The problem of equivalence also exists. For instance, Indian doctors and teachers have to take various exams in different countries where their Indian degree is not considered equivalent. There are many universities whose basic medical degree is not acceptable in India. The same applies to Indian doctors who have studied in India but have not kept up their registrations. They also have to take qualifying tests.
A number of prestigious collaborations with foreign institutions are already in the pipeline, with providers watching the passage of the bill closely.
Foreign providers such as Duke University in the US have signed major agreements to create institutions in India. The Medanta Duke Research Institute (MDRI) joint venture with an Indian medical organisation was announced in February as "a world-class early phase clinical research facility".
"This is not a degree-granting programme which is under a different regulatory environment - there are no restrictions on research," Director of Duke Medicine Global, Krishna Udayakumar, told University World News. However he said MDRI, which includes a 1,500-bed hospital in Gurgaon near Delhi, was part of Duke's aim to "establish an academic presence in India.
"In India we will have some kind of medical education programme. We will expand the education side after the relevant bill [is passed]," Udayakumar said. "Now is the time to be in India and build these partnerships, so we are not dependent on legislation although that would broaden our perspective. Medanta is less about degree-granting programmes and more about long-term relations with India."

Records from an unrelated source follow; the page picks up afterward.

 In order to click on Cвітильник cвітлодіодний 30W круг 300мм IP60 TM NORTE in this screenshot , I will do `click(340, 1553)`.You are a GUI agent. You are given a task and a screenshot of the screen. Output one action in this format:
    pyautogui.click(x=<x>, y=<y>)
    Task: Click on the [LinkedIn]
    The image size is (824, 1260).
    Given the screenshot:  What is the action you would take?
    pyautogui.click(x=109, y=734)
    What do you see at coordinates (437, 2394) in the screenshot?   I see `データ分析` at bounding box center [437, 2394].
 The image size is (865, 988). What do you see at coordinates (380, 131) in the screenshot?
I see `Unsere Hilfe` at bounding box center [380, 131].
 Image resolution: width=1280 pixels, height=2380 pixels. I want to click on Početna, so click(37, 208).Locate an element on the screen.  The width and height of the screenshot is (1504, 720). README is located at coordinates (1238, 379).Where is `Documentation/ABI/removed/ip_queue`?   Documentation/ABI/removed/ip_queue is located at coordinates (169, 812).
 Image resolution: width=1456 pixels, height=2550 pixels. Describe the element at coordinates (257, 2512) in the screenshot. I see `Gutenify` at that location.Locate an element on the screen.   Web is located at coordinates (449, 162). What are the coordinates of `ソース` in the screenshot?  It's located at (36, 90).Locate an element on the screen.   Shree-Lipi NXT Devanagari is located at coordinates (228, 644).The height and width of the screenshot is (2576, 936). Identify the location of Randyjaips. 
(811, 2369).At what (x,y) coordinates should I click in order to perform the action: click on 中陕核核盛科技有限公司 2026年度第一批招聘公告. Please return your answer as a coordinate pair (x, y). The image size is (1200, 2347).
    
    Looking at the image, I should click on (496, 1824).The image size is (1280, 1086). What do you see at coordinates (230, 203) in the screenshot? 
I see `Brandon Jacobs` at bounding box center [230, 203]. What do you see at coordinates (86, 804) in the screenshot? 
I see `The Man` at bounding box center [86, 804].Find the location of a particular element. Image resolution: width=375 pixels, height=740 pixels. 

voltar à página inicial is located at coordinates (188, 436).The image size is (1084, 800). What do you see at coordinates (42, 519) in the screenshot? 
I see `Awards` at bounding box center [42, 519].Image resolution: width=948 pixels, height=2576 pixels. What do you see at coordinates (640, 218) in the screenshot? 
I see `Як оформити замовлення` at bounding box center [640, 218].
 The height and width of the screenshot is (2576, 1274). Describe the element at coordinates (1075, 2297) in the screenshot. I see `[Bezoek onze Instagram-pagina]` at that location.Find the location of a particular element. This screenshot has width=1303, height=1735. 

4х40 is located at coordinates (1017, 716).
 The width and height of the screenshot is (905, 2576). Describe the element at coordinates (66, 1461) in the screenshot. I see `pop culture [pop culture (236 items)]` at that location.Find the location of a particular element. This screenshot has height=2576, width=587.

But the MCI is concerned that better pay packages and incentives offered by foreign counterparts could wean away faculty members and doctors from Indian medical facilities.
According to the MCI, there is already a faculty shortage across medical colleges in India, estimated at 3,000 to 4,000 vacancies. Opening up medical education to foreign players would mean that more faculty could move to foreign institutes, deepening the crisis.
India believes it is short of 800,000 doctors, and that medical education needs to be expanded to bridge the gap.